My new Raspberry Pi cluster is a little unstable and pretty limited since the nodes have just 1GB of memory. What the heck could I possibly use this for?

Turns out it’s great at running simple cron jobs. In this case, one that cleans up old torrents on a remote qbittorrent server.

The Problem

I download a lot of uhh… linux distributions using qbittorrent. One thing that’s always bugged me about it is that it doesn’t automatically remove old downloads. My home server is completely automated except it won’t clean these up.

This isn’t just a problem with qbittorrent, I’ve wanted this on every bittorrent client I’ve used. There has to be a way to do this.

The Solution

qbittorrent has an API! It’s kind of hard to find since their wiki seems to be world writable (?) but eventually you’ll find it. There’s even an npm package, though I didn’t have great luck with that.

Anyway, once I found the API documentation, I was able to put this together:

Introducing qbittorrent-reaper

qbittorrent-reaper is a simple Node.js application, written in Typescript, that removes torrents older than a given age from qbittorrent.

You can find a docker image for it here!

How Do You Run It on a Schedule?

qbittorrent-reaper won’t run on a schedule on its own. It’s meant to be run as a Kubernetes CronJob. I’m planning on putting up a helm chart for it, but for now you could run the following with kubectl apply:

apiVersion: batch/v1beta1
kind: CronJob
metadata:
  name: qbittorrent-reaper
spec:
  schedule: "0 0 * * *" # daily at midnight
  concurrencyPolicy: Replace
  jobTemplate:
    spec:
      template:
        spec:
          restartPolicy: OnFailure
          containers:
          - name: qbittorrent-reaper
            image: mattbun/qbittorrent-reaper:main
            env:
              - name: QBITTORRENT_HOST
                value: 192.168.1.x
              - name: QBITTORRENT_PORT
                value: 8080
              - name: QBITTORRENT_USERNAME
                value: totallyCoolUsername
              - name: QBITTORRENT_PASSWORD
                value: "this shouldn't be here"
              - name: MAX_TORRENT_AGE
                value: 2w

(you probably don’t want the password exposed like that)
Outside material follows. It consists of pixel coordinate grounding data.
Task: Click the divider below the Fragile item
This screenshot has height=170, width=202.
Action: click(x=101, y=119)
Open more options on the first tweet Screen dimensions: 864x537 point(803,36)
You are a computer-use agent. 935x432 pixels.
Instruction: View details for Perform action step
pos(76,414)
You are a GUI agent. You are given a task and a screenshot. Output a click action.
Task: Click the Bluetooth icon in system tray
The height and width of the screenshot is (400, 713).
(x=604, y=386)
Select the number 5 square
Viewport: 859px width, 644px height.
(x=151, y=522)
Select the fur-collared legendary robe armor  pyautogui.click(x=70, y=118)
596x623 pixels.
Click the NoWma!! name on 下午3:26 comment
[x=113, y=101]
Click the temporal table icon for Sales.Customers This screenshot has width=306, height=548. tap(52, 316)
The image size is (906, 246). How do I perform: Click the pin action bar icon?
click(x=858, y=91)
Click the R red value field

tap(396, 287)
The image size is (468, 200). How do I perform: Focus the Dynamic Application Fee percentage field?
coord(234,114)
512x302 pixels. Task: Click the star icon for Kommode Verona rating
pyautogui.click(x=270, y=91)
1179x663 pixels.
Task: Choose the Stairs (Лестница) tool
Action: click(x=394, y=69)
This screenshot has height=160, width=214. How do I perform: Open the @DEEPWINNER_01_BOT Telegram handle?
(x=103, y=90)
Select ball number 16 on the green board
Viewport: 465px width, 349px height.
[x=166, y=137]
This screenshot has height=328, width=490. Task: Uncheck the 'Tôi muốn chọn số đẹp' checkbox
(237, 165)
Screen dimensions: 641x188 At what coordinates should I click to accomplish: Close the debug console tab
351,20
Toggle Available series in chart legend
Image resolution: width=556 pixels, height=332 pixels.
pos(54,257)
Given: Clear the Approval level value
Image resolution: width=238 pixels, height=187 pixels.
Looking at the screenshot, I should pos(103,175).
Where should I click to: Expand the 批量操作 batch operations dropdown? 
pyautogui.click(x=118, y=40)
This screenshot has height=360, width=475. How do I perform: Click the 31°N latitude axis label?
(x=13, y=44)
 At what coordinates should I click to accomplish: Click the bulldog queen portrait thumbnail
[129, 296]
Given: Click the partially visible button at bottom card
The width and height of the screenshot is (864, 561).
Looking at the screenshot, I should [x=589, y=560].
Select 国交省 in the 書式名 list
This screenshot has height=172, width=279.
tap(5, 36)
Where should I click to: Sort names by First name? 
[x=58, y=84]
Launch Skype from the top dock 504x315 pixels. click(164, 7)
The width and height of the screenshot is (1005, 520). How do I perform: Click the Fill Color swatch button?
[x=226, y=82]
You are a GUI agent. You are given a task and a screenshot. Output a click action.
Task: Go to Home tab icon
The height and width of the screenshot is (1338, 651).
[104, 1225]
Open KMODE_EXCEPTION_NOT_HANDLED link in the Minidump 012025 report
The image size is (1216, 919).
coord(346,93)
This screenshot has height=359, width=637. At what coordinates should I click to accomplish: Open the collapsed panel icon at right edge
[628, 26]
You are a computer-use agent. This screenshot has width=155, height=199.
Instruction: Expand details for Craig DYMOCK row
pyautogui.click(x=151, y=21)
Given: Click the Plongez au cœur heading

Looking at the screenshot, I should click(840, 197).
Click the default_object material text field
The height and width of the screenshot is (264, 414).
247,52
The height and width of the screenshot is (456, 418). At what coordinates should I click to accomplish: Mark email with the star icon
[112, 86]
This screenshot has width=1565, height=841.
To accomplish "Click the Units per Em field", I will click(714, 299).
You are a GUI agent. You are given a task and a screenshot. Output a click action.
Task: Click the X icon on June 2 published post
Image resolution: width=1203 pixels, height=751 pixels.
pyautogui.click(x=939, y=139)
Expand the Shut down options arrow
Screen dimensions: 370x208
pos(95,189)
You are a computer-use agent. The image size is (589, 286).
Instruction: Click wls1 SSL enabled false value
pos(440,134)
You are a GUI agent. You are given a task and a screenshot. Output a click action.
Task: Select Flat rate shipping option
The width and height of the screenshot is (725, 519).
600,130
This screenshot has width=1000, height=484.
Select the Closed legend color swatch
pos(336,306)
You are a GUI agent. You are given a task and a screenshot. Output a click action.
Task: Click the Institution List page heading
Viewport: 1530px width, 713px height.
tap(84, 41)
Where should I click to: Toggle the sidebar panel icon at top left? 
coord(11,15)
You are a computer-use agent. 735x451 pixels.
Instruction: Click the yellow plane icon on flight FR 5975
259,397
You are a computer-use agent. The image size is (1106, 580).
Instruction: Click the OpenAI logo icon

Does It Run on ARM Processors?

The new docker/build-push-action/v2 action makes it super easy to build the image for multiple CPU architectures (including my cluster’s arm/v7 🎉). It’s as easy as this:

- name: Set up QEMU
  uses: docker/setup-qemu-action@v1

- name: Set up Docker Buildx
  uses: docker/setup-buildx-action@v1

- name: Login to DockerHub
  uses: docker/login-action@v1
  with:
    username: ${{ secrets.DOCKERHUB_USERNAME }}
    password: ${{ secrets.DOCKERHUB_TOKEN }}

- name: Build and push
  uses: docker/build-push-action@v2
  with:
    context: .
    file: ./Dockerfile
    platforms: linux/amd64,linux/arm/v7,linux/arm64
    push: true
    tags: |
      mattbun/qbittorrent-reaper:latest
      mattbun/qbittorrent-reaper:main
      mattbun/qbittorrent-reaper:${{ github.event.release.tag_name }}      

Also I’d Like to Point Out…

Versioning and releases are handled automatically by semantic-release as long as I remember to stick to semantic commits. This means that the whole release process is automated! Whenever I push a commit to main that semantic-release deems worthy of a version bump, it creates a release in github and builds a new docker image.

I’m really excited about this. I might just make a template out of it.

Back to the cluster

Turns out my slightly unstable cluster is perfect for running this:

Three successful jobs!

This has been working great for the last few weeks now. Old torrents are getting removed and my cluster has that warm feeling of accomplishment. Win win.